(EXERCISE MATERIAL Opens)

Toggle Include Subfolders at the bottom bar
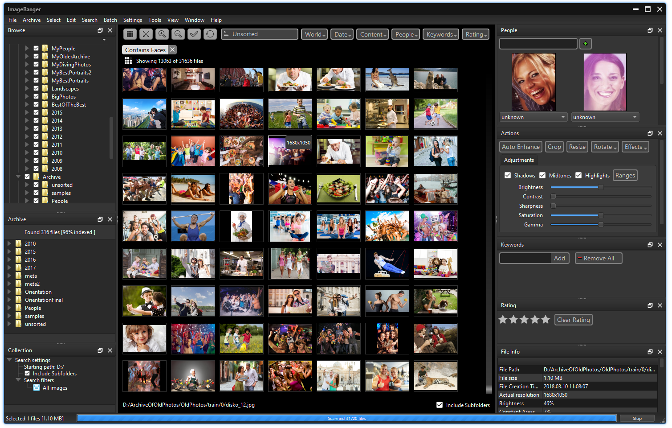The width and height of the screenshot is (672, 428). pos(440,405)
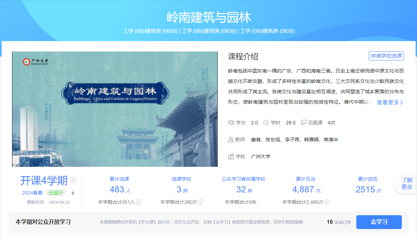Open the 了解更多 floating side tab
This screenshot has width=417, height=238.
point(407,183)
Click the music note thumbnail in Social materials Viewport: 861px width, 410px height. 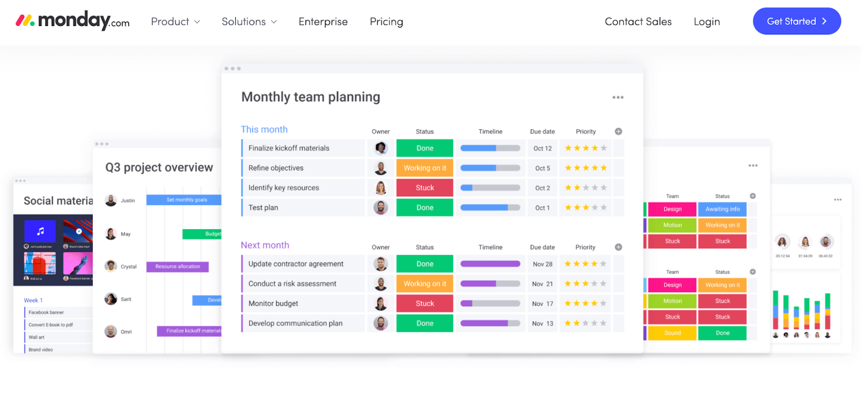pos(40,231)
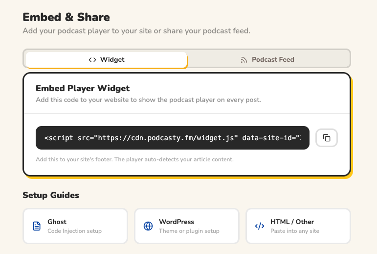This screenshot has height=254, width=377.
Task: Copy the widget embed code
Action: [x=327, y=138]
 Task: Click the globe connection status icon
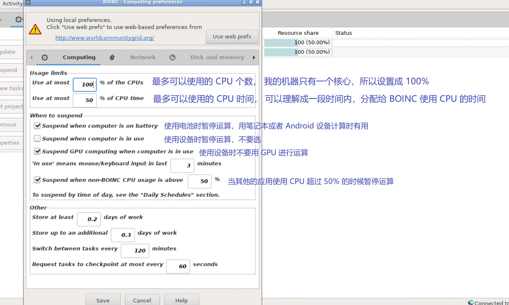point(470,302)
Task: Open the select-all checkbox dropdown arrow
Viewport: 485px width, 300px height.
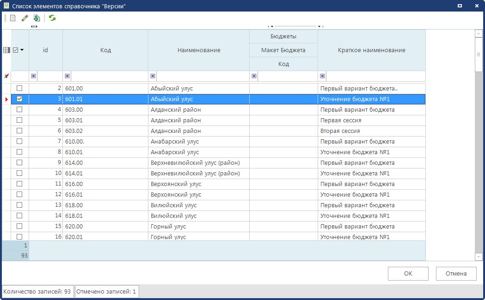Action: click(x=22, y=50)
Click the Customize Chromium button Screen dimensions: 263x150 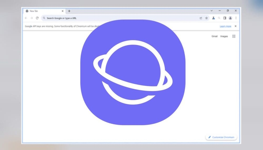coord(221,137)
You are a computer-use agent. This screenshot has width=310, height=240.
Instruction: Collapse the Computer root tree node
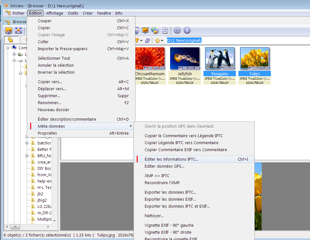8,48
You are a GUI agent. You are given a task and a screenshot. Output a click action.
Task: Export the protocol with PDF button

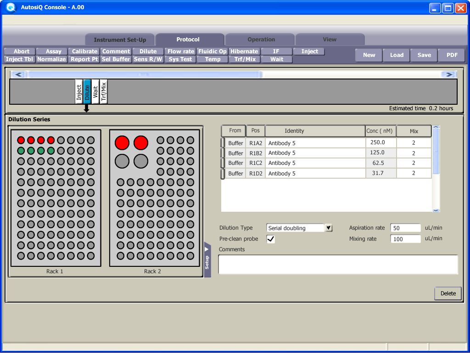pos(452,55)
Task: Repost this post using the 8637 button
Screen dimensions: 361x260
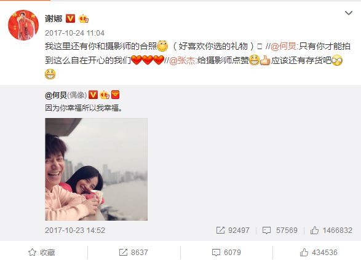Action: (x=133, y=253)
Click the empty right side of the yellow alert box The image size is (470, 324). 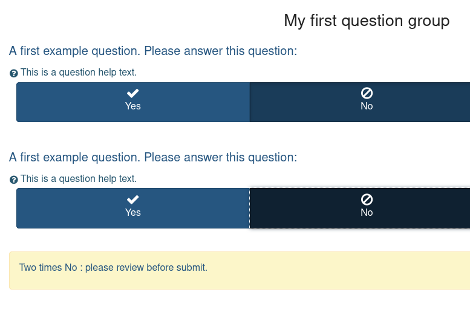pos(363,270)
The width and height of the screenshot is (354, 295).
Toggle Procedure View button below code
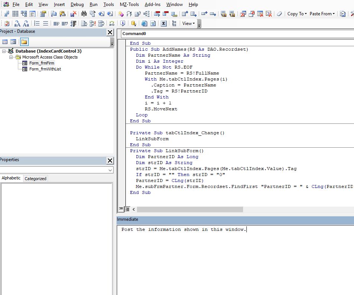pyautogui.click(x=121, y=209)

(EXERCISE MATERIAL Closes)

§ **TASK BRIEF**:
The expected answer is a copy of each line above containing "agent".

§ **RESPONSE AREA**:
You are a computer-use agent. This screenshot has width=310, height=240.
You are a GUI agent. You are given a task and a screenshot. Output a click action.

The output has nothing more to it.